「常勤の常務理事として来ていただいています。常勤の場合、週に3日以上の勤務と定めています。報酬は月額65万円で、ボーナスも出ます。年間の報酬は1100万円です」
他の法人には、送迎用に黒塗りの車まで付けるところもあるという。
いまどき非常識ともいえる待遇での再就職が横行する警視庁の現状を、前出の大谷氏が批判する。
「彼らがどこに再就職しようと、能力を買われているなら構いません。問題なのは、警視庁側が事実上『おまえのところは何人引き受けろ』と、企業に採用枠を押しつける形になっている場合です。長年にわたる先輩からの申し送りで、ポストが指定席化しているのに、表向きは『企業側から強い要請があったため』と言ってごまかしている」
企業側に、警視庁OB受け入れの「枠」が存在することは間違いない。今回取材に応じたあるメーカーの担当者もこう洩らした。

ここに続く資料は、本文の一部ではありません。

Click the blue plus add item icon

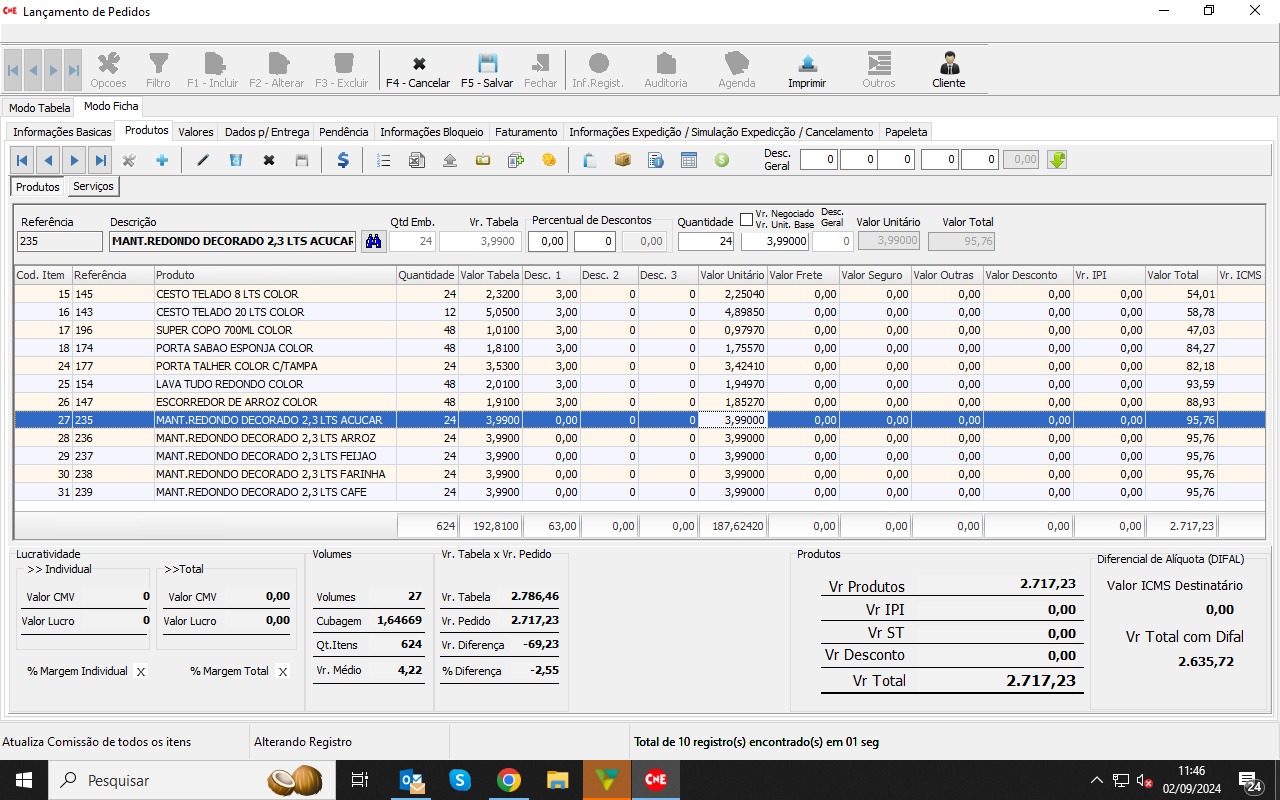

「採用にあたっては、うちの人事担当と先方の人事担当(人事第一課)がやりとりをしていますが、『もっと多く受け入れてくれないか』という警視庁の要望に対し、こちらは『もう十分です』と断っています。うちの枠は2名ですが、最大限の人数を採っている」
ただ、多くの企業が警視庁OBをしぶしぶ受け入れている一方で、警視庁OBと「共生」関係にある業界も少なくはない。

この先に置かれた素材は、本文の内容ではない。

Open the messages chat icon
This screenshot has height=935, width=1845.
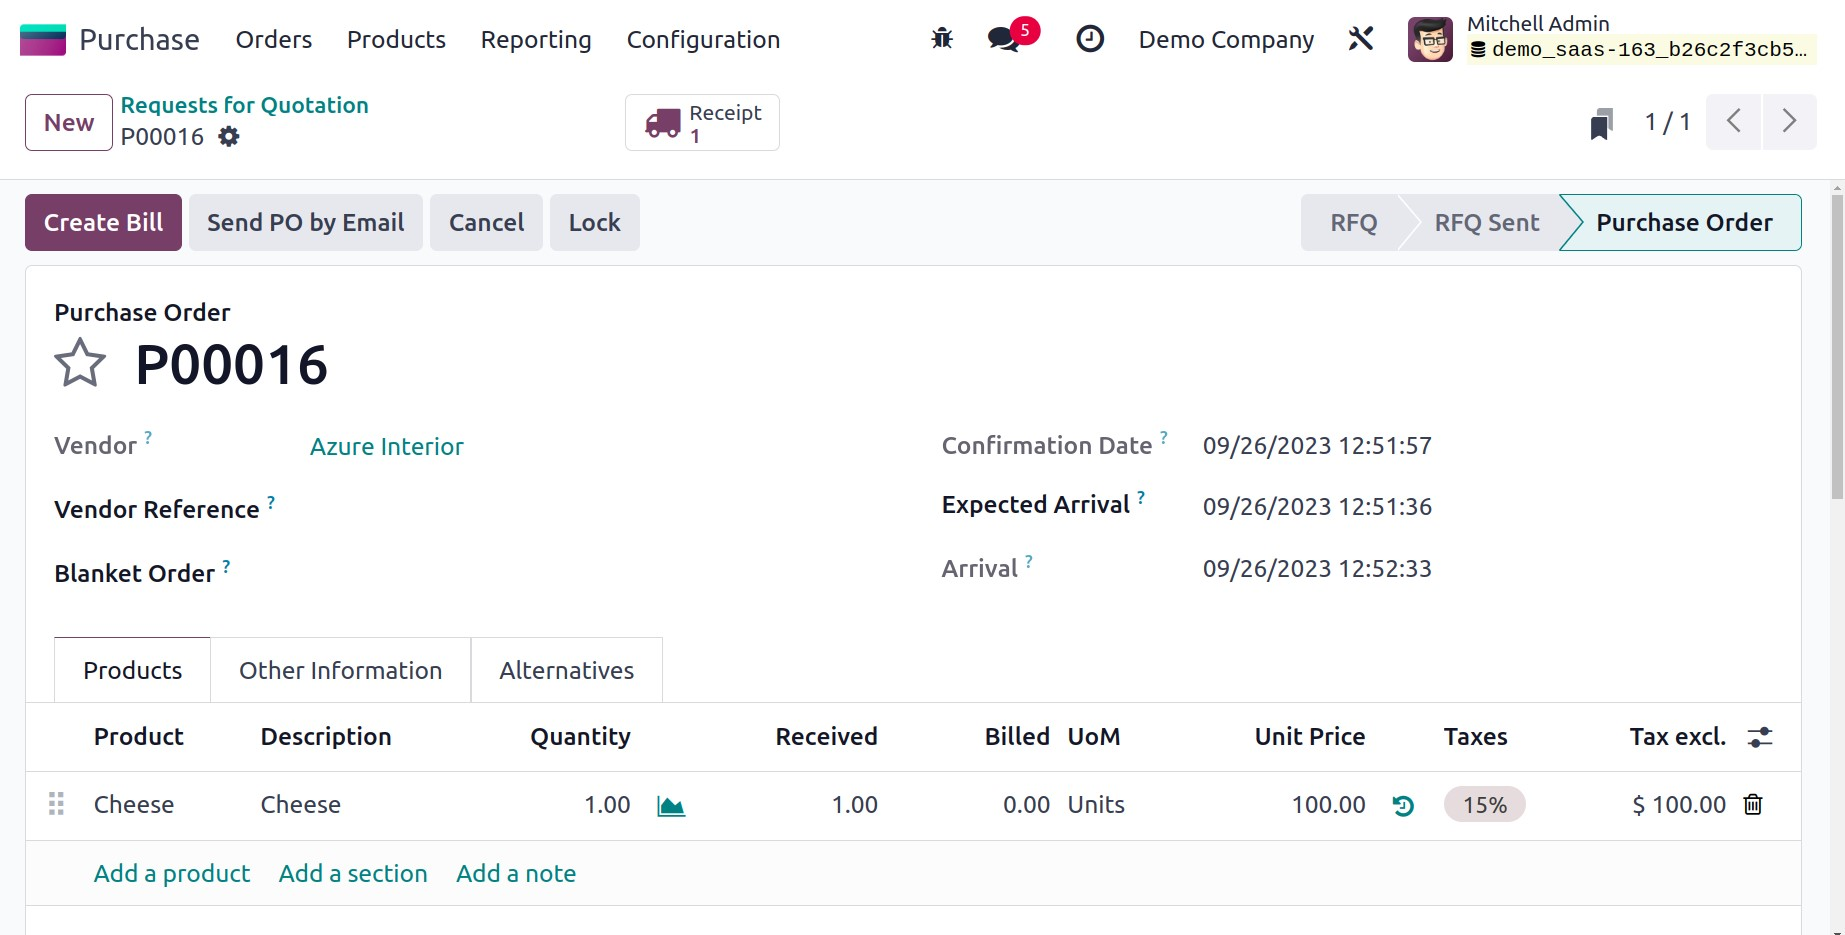[x=1003, y=39]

「普段から警察への根回しが欠かせないパチンコ業界はもちろん、意外に多いのはホテル業界。客とのいざこざやトラブル対応に必須なので、名門ホテルには常に3~4人の警察OBが在籍しています。
金融や不動産業界では、物件の調査や不良債権者の人物調査が必要というのが建前ですが、やはり最も期待されている役割は暴力団相手の用心棒。大手不動産で警察OBを雇用していないところはありません」(前出・警視庁OB)
退職後の暮らしが不安なのは、誰しも同じことだ。
警視庁の天下り事情は公務員の中でも際立って恵まれている。警察官を勤め上げたから退職後は特別扱いが許されるなどという道理は、どこにもないはずである。